Not just Germans btw. Danes are the same. Being anti-nuclear is considered a standard leftist view here and the fight against nuclear power was considere one of the 1980's environmental movement's greatest wins. Being pro-nuclear is coded as a right-wing message around here that you mostly have to trigger the left.

[–] [email protected] 63 points 10 months ago (8 children)

Being anti-nuclear is one of the most bizarre positions the western left has internalized.

[–] [email protected] 17 points 10 months ago (40 children)

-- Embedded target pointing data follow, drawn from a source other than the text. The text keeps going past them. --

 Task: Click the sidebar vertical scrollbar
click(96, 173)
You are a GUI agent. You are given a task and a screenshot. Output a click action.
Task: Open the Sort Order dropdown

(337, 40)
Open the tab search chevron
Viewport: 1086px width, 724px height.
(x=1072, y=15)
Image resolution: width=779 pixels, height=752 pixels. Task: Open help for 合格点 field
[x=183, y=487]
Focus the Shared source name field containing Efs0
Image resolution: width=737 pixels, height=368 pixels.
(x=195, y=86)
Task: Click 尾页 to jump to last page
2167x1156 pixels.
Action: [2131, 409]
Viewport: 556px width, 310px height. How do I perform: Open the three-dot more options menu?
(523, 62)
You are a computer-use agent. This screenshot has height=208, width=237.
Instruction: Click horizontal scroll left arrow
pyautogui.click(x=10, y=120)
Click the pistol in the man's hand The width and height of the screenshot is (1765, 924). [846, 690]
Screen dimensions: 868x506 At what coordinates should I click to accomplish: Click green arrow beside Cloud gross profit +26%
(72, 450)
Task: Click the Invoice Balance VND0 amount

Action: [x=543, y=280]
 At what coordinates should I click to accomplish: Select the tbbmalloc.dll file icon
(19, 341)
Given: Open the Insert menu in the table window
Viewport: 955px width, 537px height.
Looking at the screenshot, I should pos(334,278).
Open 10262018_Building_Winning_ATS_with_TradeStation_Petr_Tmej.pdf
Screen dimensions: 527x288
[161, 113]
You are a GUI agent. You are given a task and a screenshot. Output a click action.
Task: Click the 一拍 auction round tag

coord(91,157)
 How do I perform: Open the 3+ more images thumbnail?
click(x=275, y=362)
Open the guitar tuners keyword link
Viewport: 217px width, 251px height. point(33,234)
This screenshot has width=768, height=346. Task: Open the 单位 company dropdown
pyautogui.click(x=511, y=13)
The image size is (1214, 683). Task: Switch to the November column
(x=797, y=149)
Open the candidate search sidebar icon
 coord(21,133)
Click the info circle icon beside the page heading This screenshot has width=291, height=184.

Nuclear power is literally more expensive at this point than renewables. No, you can't keep using the shitty, cracking, deadly waste producing nuclear plants of the past, not even the power companies want that, and building new ones takes over 10 years, not counting all the planning and beaurocracy you have to go through. And to become CO2 neutral after all the excavation, construction and mining necessary takes another decade. Nuclear power plants are MASSIVE engineering undertakings.

Meanwhile modern windmills can be mass-produced right now and take like 5 years depending on their placement to be both cost and CO2 neutral. After that it's LITERALLY free energy for a good 30 years. And they become cheaper and bigger and more efficient every single year. And btw if you ever pull out an article or a calculation that is older than a year for any comparison, you are dealing with OLD data. They have become far more efficient and flexible in their placement and will likely continue to do so.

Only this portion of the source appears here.